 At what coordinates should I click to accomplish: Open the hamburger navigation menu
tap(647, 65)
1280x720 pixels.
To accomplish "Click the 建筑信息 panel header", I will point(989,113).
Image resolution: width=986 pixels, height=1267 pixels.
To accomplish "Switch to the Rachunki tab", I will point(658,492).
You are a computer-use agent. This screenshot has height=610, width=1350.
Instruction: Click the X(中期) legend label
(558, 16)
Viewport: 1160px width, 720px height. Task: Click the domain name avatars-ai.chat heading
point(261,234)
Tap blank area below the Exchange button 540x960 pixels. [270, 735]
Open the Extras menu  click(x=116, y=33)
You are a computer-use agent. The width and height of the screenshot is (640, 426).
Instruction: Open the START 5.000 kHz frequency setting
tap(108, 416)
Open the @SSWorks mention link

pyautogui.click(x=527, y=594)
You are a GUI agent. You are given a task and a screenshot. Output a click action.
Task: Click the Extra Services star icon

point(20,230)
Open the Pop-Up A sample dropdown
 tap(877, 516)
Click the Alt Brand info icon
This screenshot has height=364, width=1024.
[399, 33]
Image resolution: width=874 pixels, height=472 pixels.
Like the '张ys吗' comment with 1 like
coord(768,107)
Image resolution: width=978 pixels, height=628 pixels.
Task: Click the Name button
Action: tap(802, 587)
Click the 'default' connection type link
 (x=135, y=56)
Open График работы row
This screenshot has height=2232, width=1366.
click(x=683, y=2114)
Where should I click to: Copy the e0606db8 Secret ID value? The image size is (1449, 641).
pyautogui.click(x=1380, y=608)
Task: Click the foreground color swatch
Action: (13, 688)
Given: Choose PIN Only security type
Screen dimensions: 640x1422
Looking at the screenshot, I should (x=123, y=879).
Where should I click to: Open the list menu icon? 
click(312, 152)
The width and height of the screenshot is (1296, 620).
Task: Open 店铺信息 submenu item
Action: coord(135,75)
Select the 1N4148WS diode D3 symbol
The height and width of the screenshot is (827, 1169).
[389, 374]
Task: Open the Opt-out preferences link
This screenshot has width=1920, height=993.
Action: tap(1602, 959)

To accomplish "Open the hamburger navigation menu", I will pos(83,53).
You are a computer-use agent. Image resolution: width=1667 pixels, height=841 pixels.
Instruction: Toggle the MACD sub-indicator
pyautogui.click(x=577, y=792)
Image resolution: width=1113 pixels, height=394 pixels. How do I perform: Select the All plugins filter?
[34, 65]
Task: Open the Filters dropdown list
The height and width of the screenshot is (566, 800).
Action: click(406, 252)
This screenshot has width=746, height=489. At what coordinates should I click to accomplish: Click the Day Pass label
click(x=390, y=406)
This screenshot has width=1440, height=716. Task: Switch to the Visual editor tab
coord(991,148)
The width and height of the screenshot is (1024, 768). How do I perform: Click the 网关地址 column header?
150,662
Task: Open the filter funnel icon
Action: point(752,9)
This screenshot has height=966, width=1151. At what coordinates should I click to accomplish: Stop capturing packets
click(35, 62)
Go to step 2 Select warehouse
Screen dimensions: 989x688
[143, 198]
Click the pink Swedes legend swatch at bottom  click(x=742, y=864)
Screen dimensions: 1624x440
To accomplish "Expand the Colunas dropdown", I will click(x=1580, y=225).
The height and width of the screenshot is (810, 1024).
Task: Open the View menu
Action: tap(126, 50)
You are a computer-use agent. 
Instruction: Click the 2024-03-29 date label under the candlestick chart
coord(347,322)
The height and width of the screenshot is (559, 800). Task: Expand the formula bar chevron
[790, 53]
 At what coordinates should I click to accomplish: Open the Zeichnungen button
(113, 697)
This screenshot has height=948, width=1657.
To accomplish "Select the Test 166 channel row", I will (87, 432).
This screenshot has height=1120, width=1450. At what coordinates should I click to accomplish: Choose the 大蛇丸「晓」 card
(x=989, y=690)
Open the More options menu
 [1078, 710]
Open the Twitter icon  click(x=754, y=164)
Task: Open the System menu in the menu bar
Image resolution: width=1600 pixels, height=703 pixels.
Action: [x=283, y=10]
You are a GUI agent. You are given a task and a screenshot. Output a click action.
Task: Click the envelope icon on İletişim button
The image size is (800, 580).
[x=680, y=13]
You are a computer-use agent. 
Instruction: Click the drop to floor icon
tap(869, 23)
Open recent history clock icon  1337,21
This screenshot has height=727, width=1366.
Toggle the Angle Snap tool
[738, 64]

+ + + + + + +

● HOW TO COMPLETE THIS TASK
Find each line in the material above that carries the string "computer", and copy it.

● ANSWER TO THE EXERCISE
You are a computer-use agent. This screenshot has height=610, width=1350.
You are a computer-use agent. The width and height of the screenshot is (640, 426).
You are a computer-use agent. Image resolution: width=1667 pixels, height=841 pixels.
You are a computer-use agent. 
You are a computer-use agent. 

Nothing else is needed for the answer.